On review, it may not have been “One day at a time.” Might have been something about a box. It doesn’t matter what the actual dialogue was. The delivery was just so over-the-top hokey that it became something sublime.
And I like this new thing they’ve got going on with Horatio and Ryan’s pot-smoking, problematic, but Romantically Idealized blameless and beautiful cancer-patient sister.
He’s going toe-to-toe with the ADA over her, the whole lab is getting heaty, and it’s only going to get better when he starts nailing her. Please god let her get some of that freaky leprechaun lovin’. She’s already got something on hand for nausea.
Ryan’s eyeball injury is a little too much like Gil’s congenital hearing loss, though. Is it the reason why he didn’t ask the killer’s sister what that weird crap was all over her face? I swear it was dried jism. Maybe he was just being politic – but I thought it was going to be an obvious clue that someone else would question his complete oversight of.
As for regular flavour CSI, it’s as good now as it ever was. And I like Kat’s tired whore look. TV tired whore is just fine with me.
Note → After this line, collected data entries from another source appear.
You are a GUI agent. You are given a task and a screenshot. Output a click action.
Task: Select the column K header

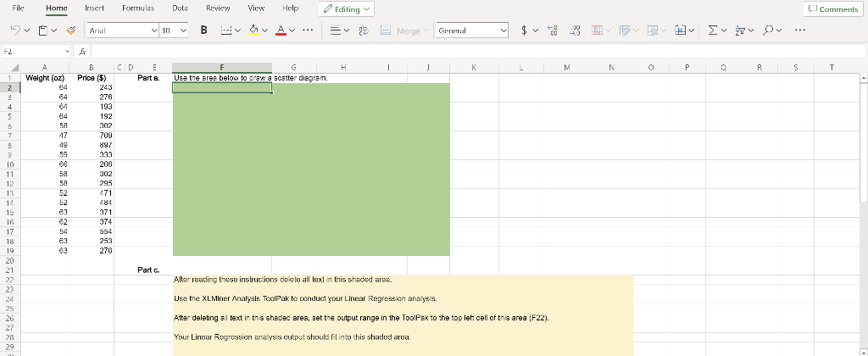coord(474,68)
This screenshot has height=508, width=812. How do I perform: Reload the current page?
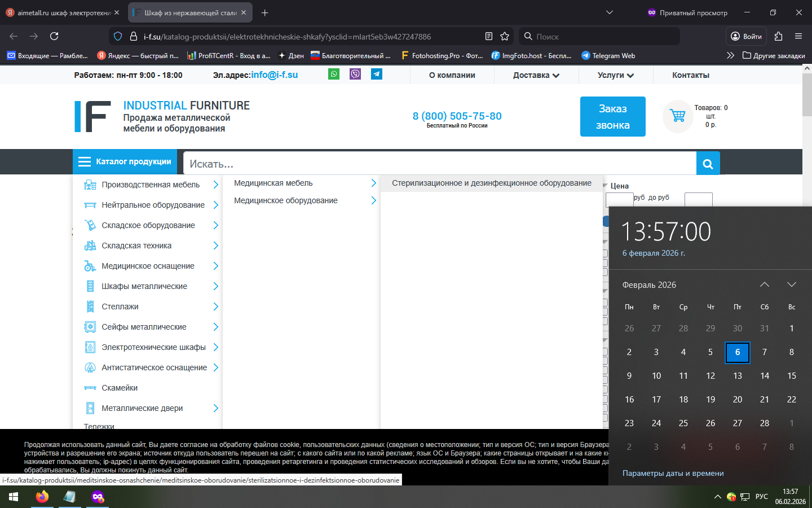54,36
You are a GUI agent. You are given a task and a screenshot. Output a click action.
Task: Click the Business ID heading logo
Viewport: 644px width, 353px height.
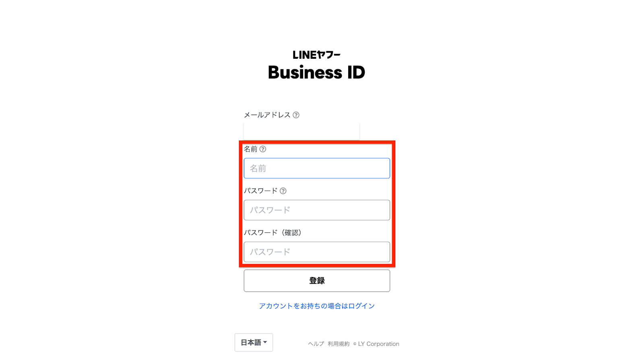316,72
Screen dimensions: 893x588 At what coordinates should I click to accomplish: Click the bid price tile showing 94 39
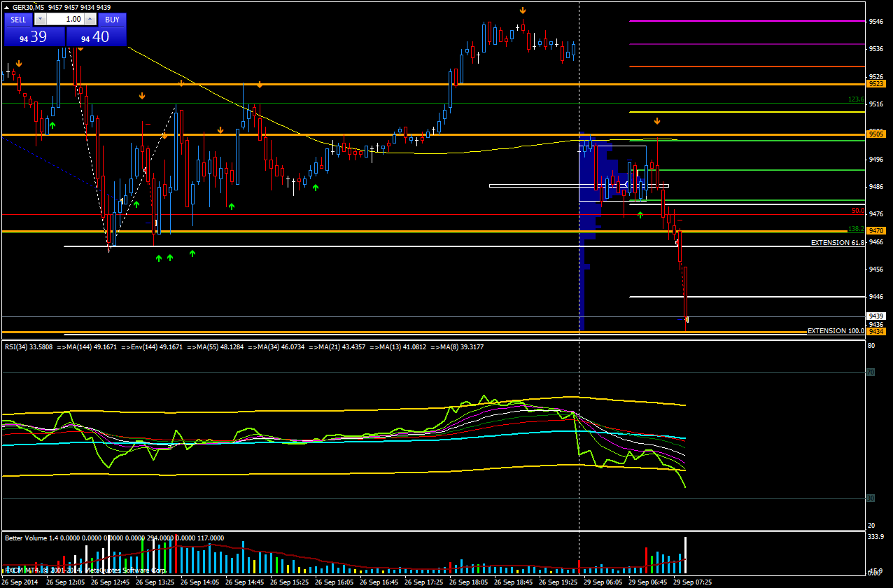34,37
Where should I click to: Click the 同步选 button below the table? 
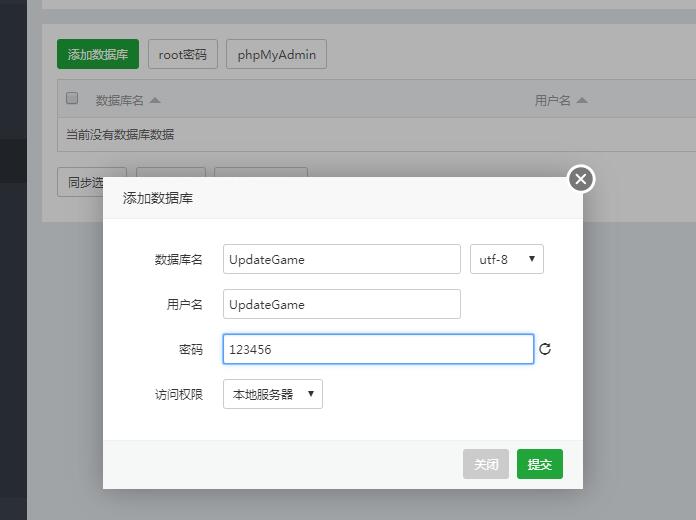coord(85,182)
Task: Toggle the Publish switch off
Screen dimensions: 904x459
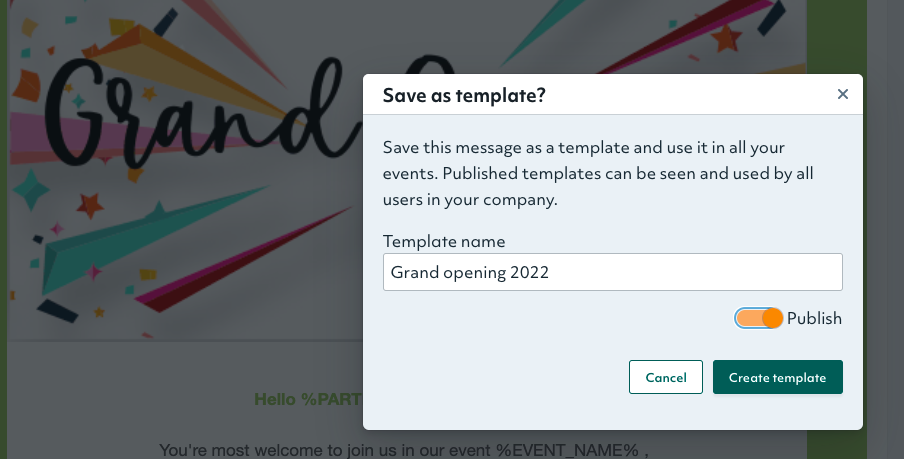Action: click(758, 318)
Grissom’s just getting cuddlier and nerdier. Cuddly nerds need a higher profile.
(I aspire to be a cuddly nerd as I spread out, and bony nerds get all the press.)
Ah, but that’s the brilliance of it. How else would you characterize a retired 40-something stripper desperately trying to cling to her fading sexuality in a city obsessed with such, than having her look the part? In fact, her character portrayal becomes even more effective and believable as she ages more and continues to try to squeeze into hip hugger slacks.
She is really my favorite of the main players, all of the rest of the mains are cookie-cutter bland clones of each other. The side characters (medical examiner, and detective) and junior lab staff tend to be the most interesting.
Mature, self-actualized characters make for boring TV.
Wolfe is such a dweeb. If only the nail had been a centimeter or so over.
I personally laugh out loud everytime Horatio says something like, “You just leave that to me, I’ll take care of it.”
It’s always about money.
How much money does he have, anyway?
Caruso just wants to be Hugo Weaving, or rather, Agent Smith.